Brexit options vital for UK construction sector

Brexit options vital for UK construction sector

So the great Brexit door is swinging open, with the inevitable realignments in the UK economy now requiring serious consideration.

One of the bright spots since the Referendum has been construction, which covers about 6% of the economy. Recent figures from the Office for National Statistics (ONS) show output rose 1.8% in December – against a prediction by economists of 1% – and a rise of 0.2% in the final quarter of 2016. New housing work and a stronger commercial sector are the primary drivers.

The immediate problem is skills: the Royal Institute of Chartered Surveyors (RICS) reports that 8% of the construction workforce comes from the EU, which means that the sector could lose almost 200,000 workers post-Brexit if Britain loses access to the single market, which “would put some of the UK’s biggest infrastructure and construction projects under threat”, according to RICS.

RICS has highlighted the importance of securing continued access to the EU single market, or putting alternative plans in place to safeguard the future of the property and construction sectors.

A total of 30% of the construction professionals surveyed revealed that hiring non-UK workers was important to the success of their businesses.

A shortage of skills within the construction industry is already a big problem.
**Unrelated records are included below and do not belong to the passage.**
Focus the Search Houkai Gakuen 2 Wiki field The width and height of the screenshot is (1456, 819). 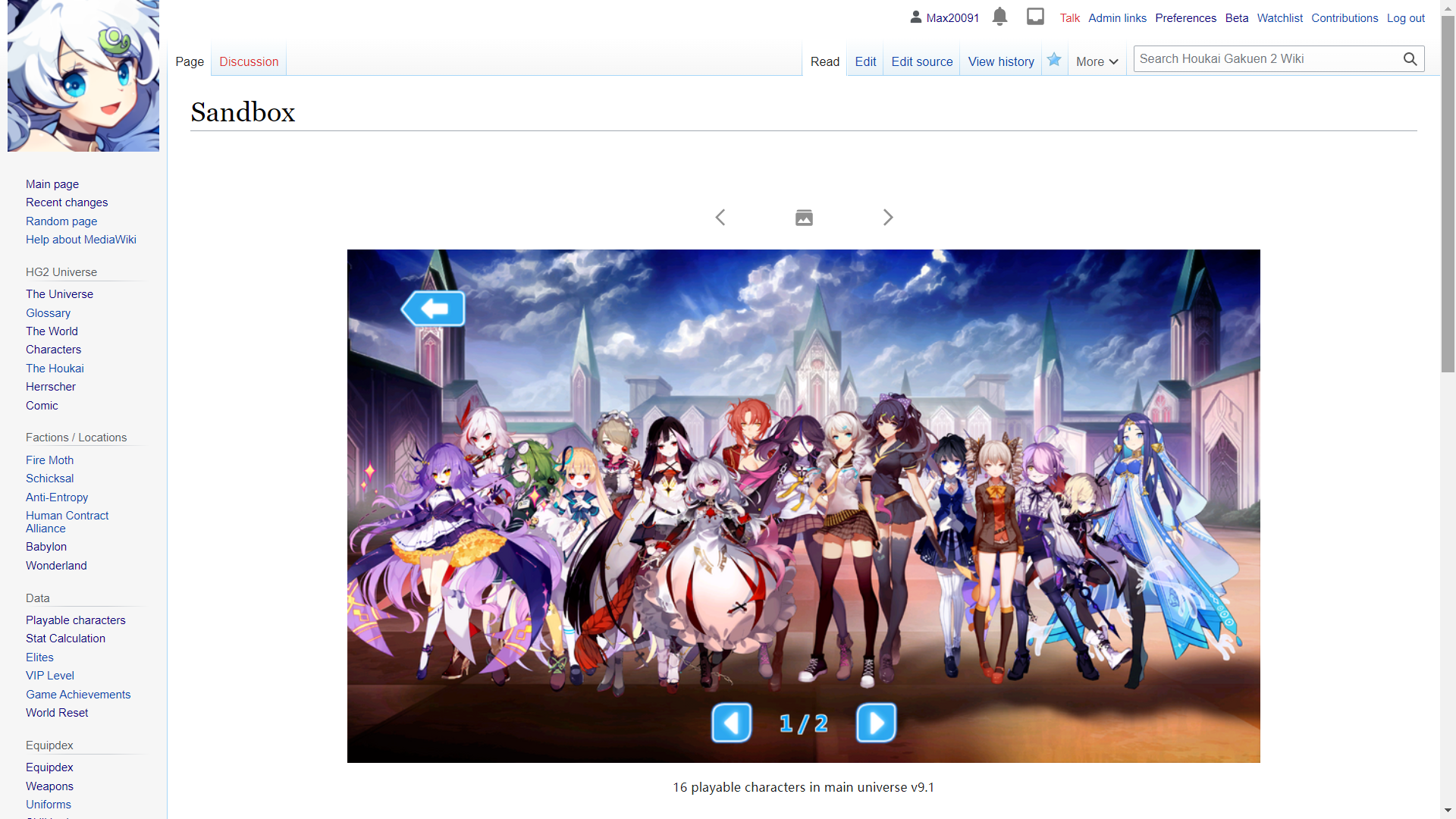pyautogui.click(x=1266, y=59)
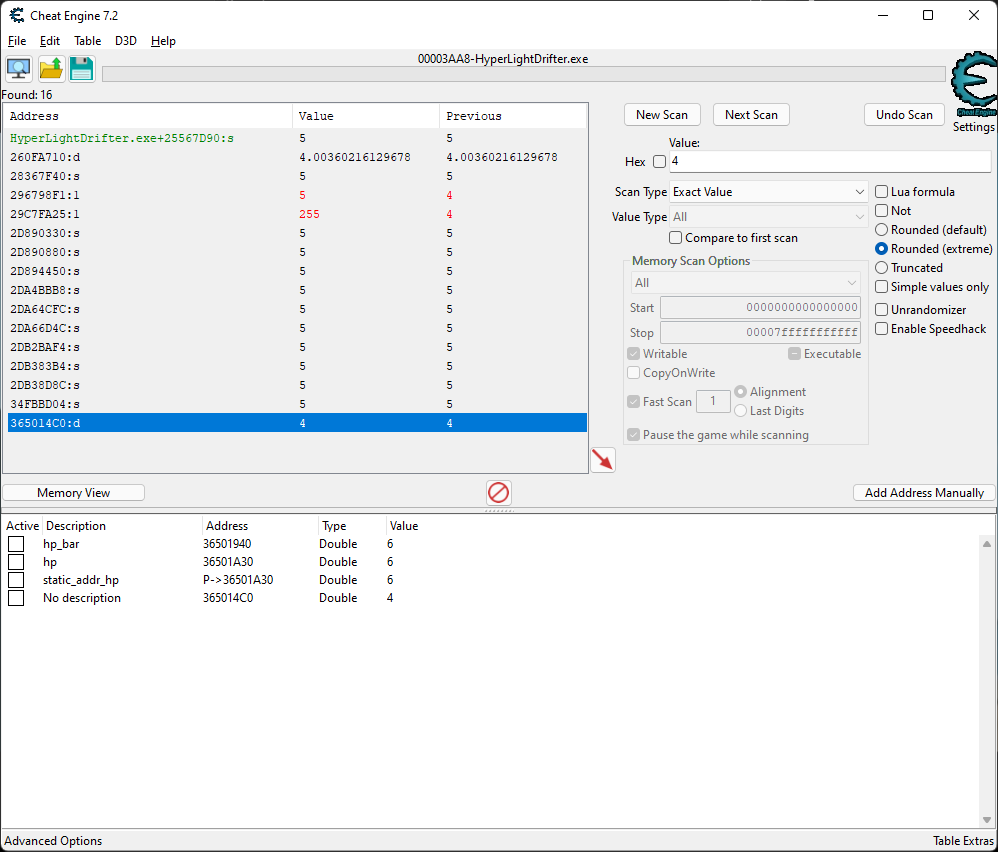
Task: Click the Select Process computer icon
Action: [x=18, y=69]

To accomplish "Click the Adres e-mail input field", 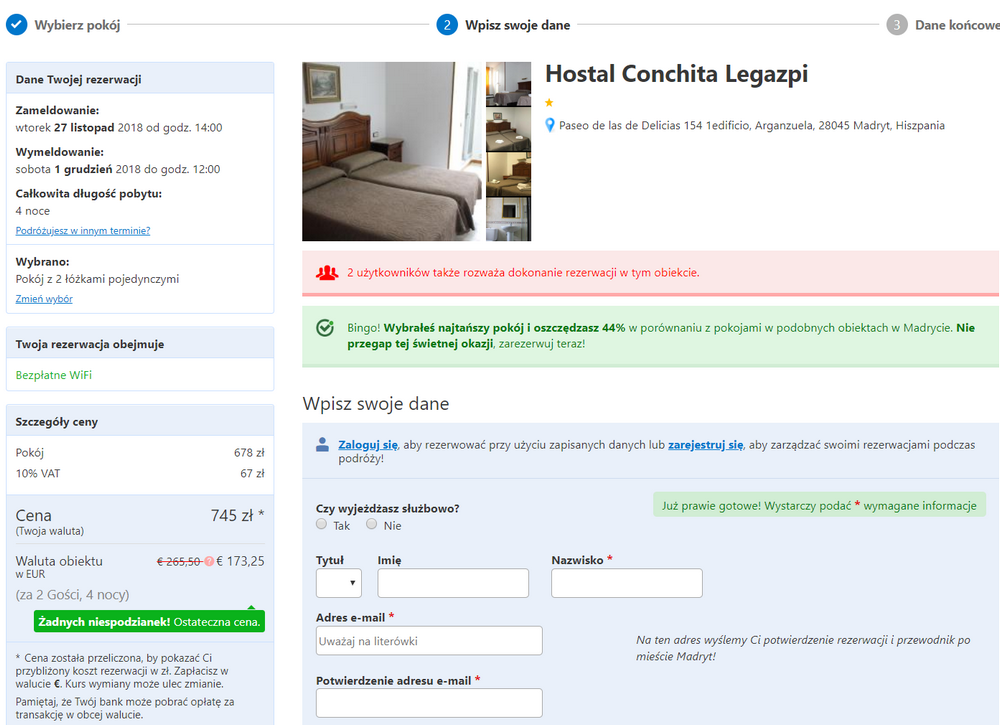I will (429, 641).
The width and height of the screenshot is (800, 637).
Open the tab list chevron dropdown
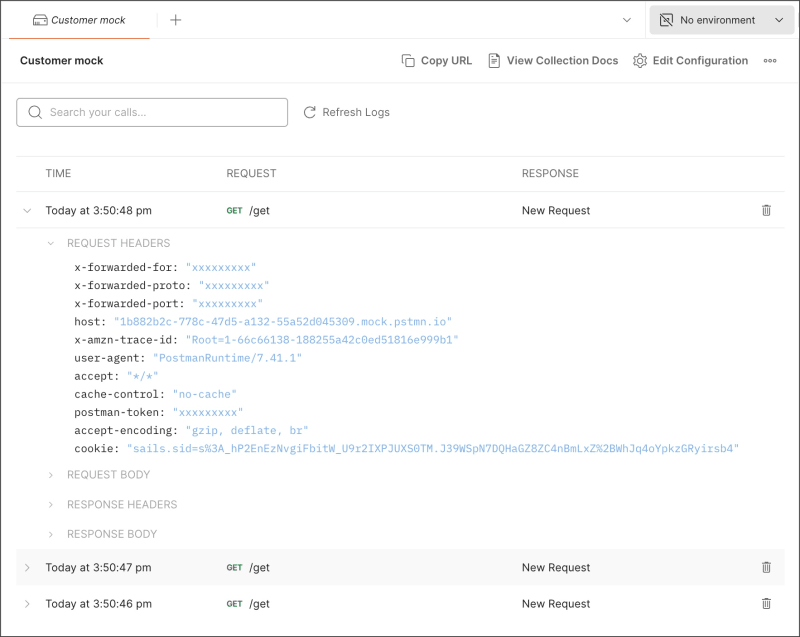(x=627, y=20)
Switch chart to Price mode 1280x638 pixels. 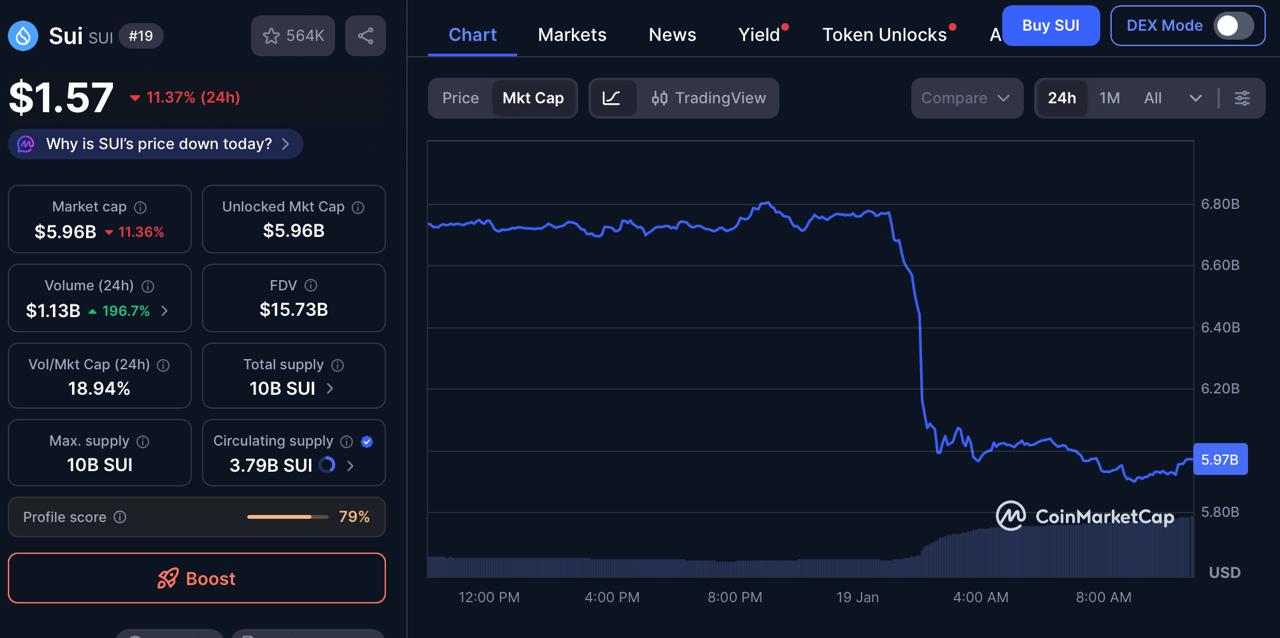coord(460,98)
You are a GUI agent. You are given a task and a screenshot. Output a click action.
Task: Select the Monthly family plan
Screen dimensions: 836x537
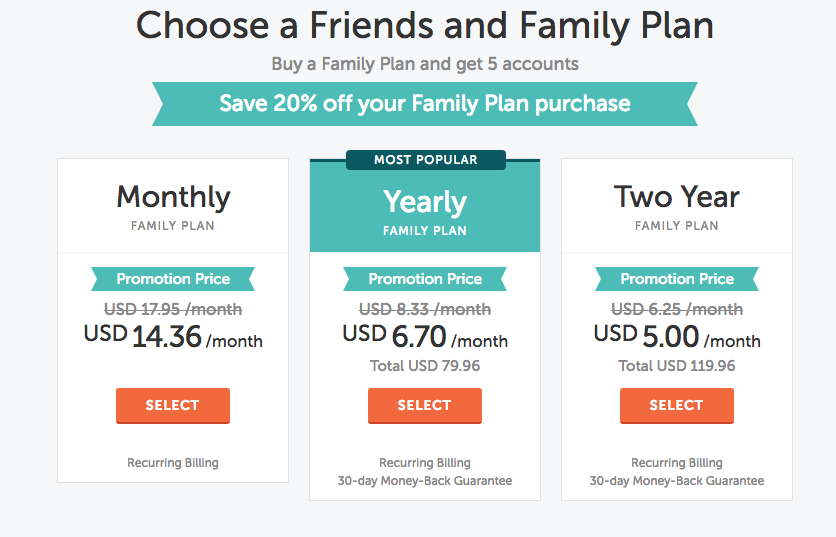(x=172, y=405)
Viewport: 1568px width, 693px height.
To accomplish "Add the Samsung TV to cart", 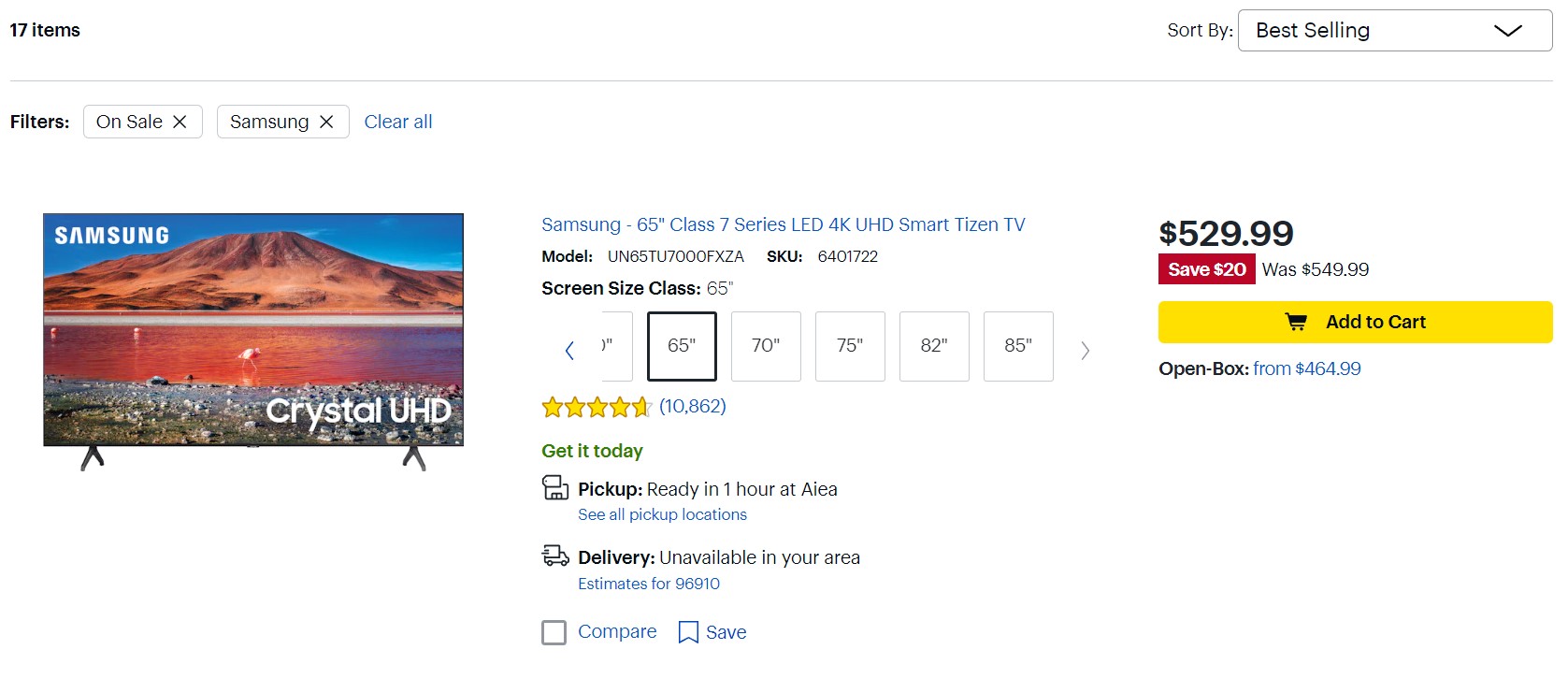I will [1355, 322].
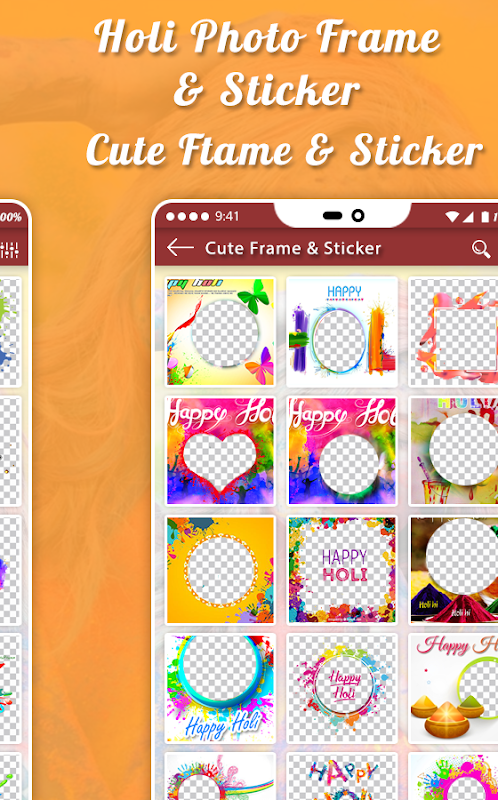Viewport: 498px width, 800px height.
Task: Tap the wifi status icon
Action: (452, 217)
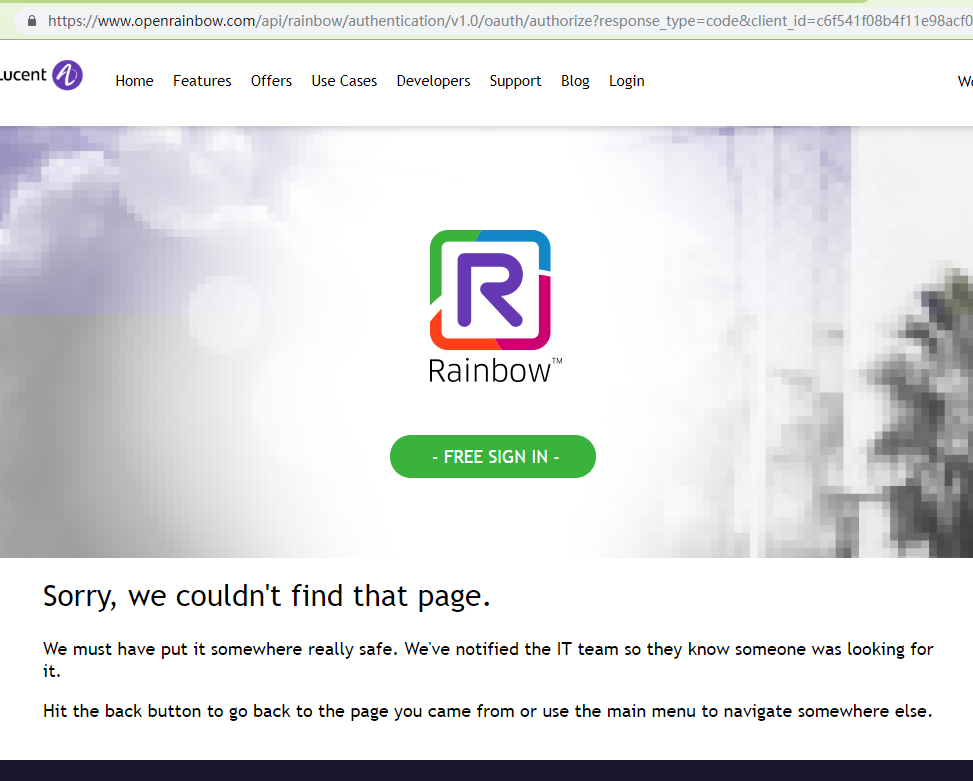Navigate to Use Cases
This screenshot has width=973, height=781.
(344, 81)

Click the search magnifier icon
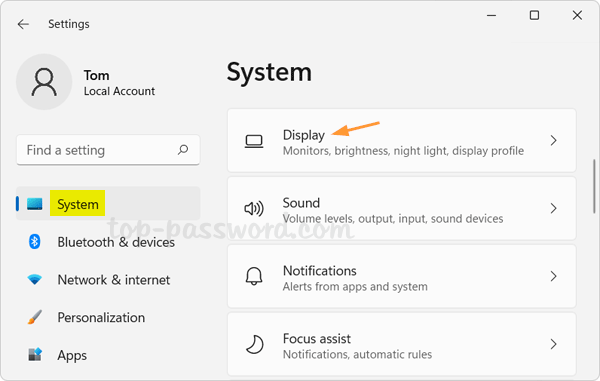point(183,150)
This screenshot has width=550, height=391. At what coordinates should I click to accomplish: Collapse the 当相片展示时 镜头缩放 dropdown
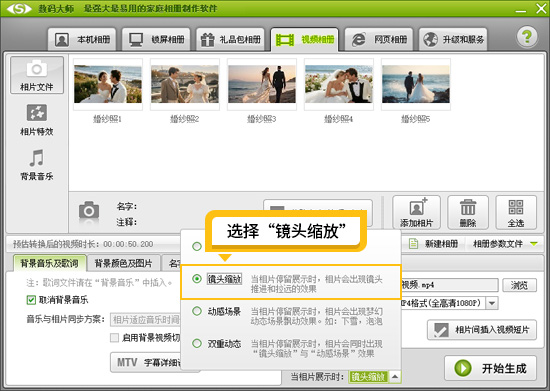point(395,377)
Ballet dancers are regarded as critical by the UK government, and are prioritised during the via application process, yet construction professionals have not yet been added to the “UK Shortage Occupation List”. RICS warns that this should be prioritised as to avoid putting the UK’s predicted £500bn infrastructure pipeline under threat.

When asked about the effectiveness of current plans to access the skills shortage, 20% of professionals felt that apprenticeship schemes were not effective.

RICS’ head of UK policy, Jeremy Blackburn, said: “A simple first step would be to ensure that construction professions such as quantity surveyors feature on the Shortage Occupations List. Ballet dancers won’t improve our infrastructure or solve the housing crisis, yet their skills are currently viewed as essential, whereas construction professionals are not.

“Of course, we must also address the need to deliver a construction and property industry that is resilient to future change, and can withstand the impact of any future political or economic shocks. Key to that will be growing the domestic skills base. As the industry’s professional body, we are working with Government and industry to develop that skills base, building vital initiatives, such as degree apprenticeships, in our sector to drive the talent pipeline forward. This survey reveals that more work needs to be done to promote the indisputable benefits of these schemes to industry, and RICS intends to take this forward as a priority.”

RICS is now calling on the government to secure a Brexit deal that supports construction, property and land sectors by:

  • Laying out a clear timeline and set of ambitions
  • Attracting private infrastructure investors
  • Providing access to a skilled international workforce and develop.

home-grown talent

  • Agreeing on the “passporting” of professional services
  • Capitalising on the chance to reset British agriculture.

There’s everything to play for, of course, and the key factor in the longer term is to develop the skills base within the UK. In the shorter term, it remains unclear whether EU workers will retain their rights to work in the UK and developments here are being closely watched by those invested in UK construction.